## Source extract
Do you mean you get a byte[] when you call .getObject() on a ResultSet containing them, or something else?
[25 May 2007 15:10] Bambarbia Kirkudu
"BLOB columns are treated as binary strings (byte strings)." - quote from documentation at http://dev.mysql.com/doc/refman/5.1/en/blob.html

I tried to say the same, "please be more specific, I can't understand". What is "byte strings"?

"BLOB  columns have no character set, and sorting and comparison are based on the numeric values of the bytes in column values."

And again, why do we have BLOB and TEXT on a same page, why do we need to sort BLOBs? to compare BLOBs (limiting to 767 bytes with InnoDB)? 

"BLOB columns have no character set" - nice.
[25 May 2007 15:50] Mark Matthews
> "BLOB  columns have no character set, and sorting and comparison are based on
> the numeric values of the bytes in column values."

> And again, why do we have BLOB and TEXT on a same page, why do we need to sort
> BLOBs? to compare BLOBs (limiting to 767 bytes with InnoDB)? 

>"BLOB columns have no character set" - nice.

Because they are _binary_ data? It doesn't make logical sense for them to have a character set. Let's say you store a JPEG in a BLOB column (which is often done). What character set should be used? How about a serialized Java object?

If you use _any_ character set, you'll corrupt most binary data, because not all sequences of bytes are valid in any given character set.

I've yet to use a database system where _BLOBs_ have a character set. That's why the whole concept of CLOBS (character large objects, which MySQL calls the "TEXT" type) exist, for example see

http://www.postgresql.org/docs/8.2/interactive/datatype-binary.html
http://msdn2.microsoft.com/en-us/library/ms187993.aspx
http://download-east.oracle.com/docs/cd/B19306_01/server.102/b14200/sql_elements001.htm#st...
(etc, etc)
[22 Oct 2007 15:42] Susanne Ebrecht
Hi all,

as far as I understand this, this is not a bug.

Louis: you mixed ISO encoding with UTF8 encoding. Please make sure, that all your data have the same encoding.

Please try also our new MyODBC connector version 5.1.

Many thanks for using MySQL.

Regards,

Susanne

## Stated problem
According to the forum thread, why don't BLOB columns have a character set? Answer in one to three sentences. The data plays no part in the forum thread.

## Recorded information

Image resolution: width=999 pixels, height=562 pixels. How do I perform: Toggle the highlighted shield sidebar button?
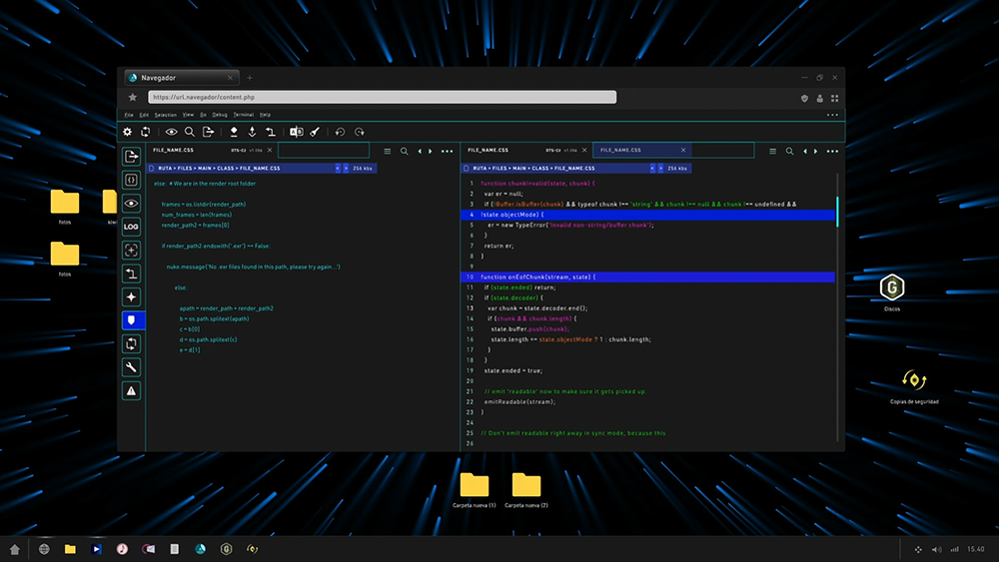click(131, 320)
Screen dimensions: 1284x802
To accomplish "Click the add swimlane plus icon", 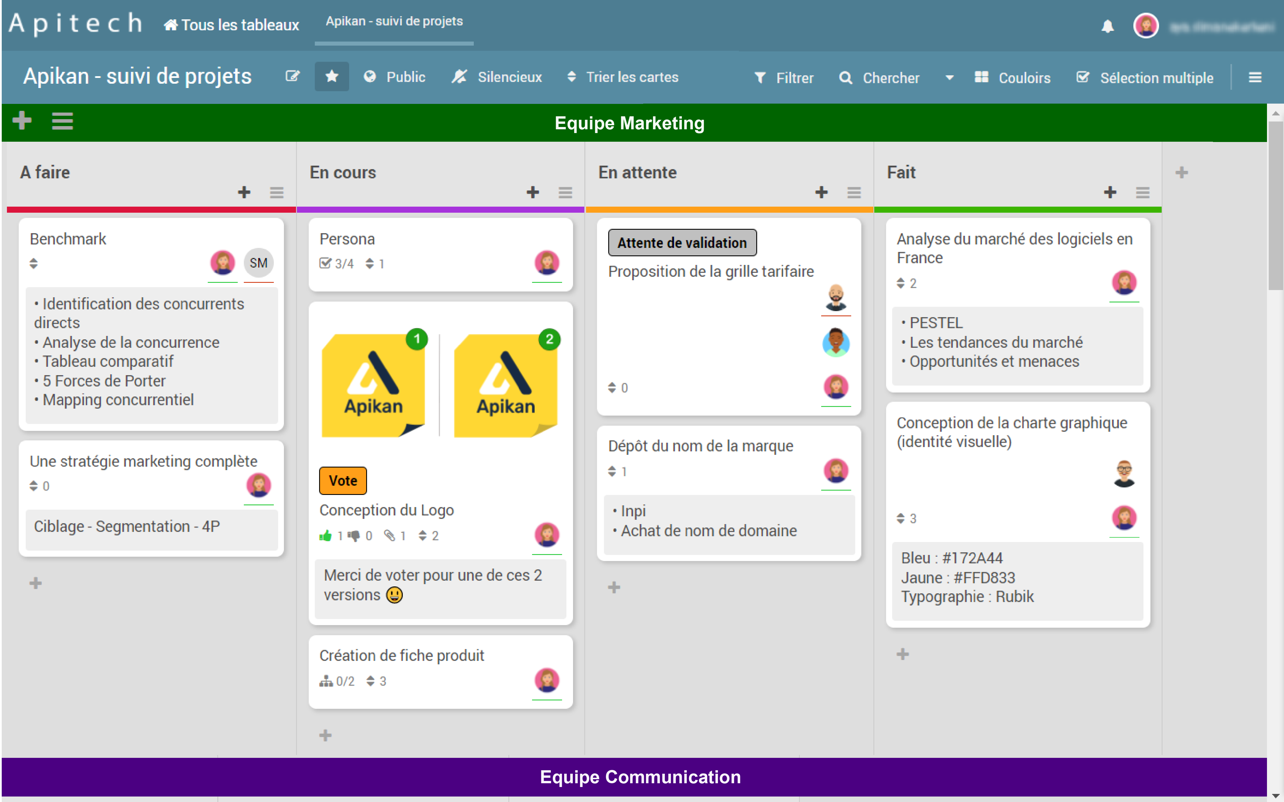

## Response to the exercise
BLOB columns hold binary data, such as a JPEG or a serialized Java object, so a character set makes no logical sense for them. Applying any character set would corrupt most binary data, because not all sequences of bytes are valid in a given character set.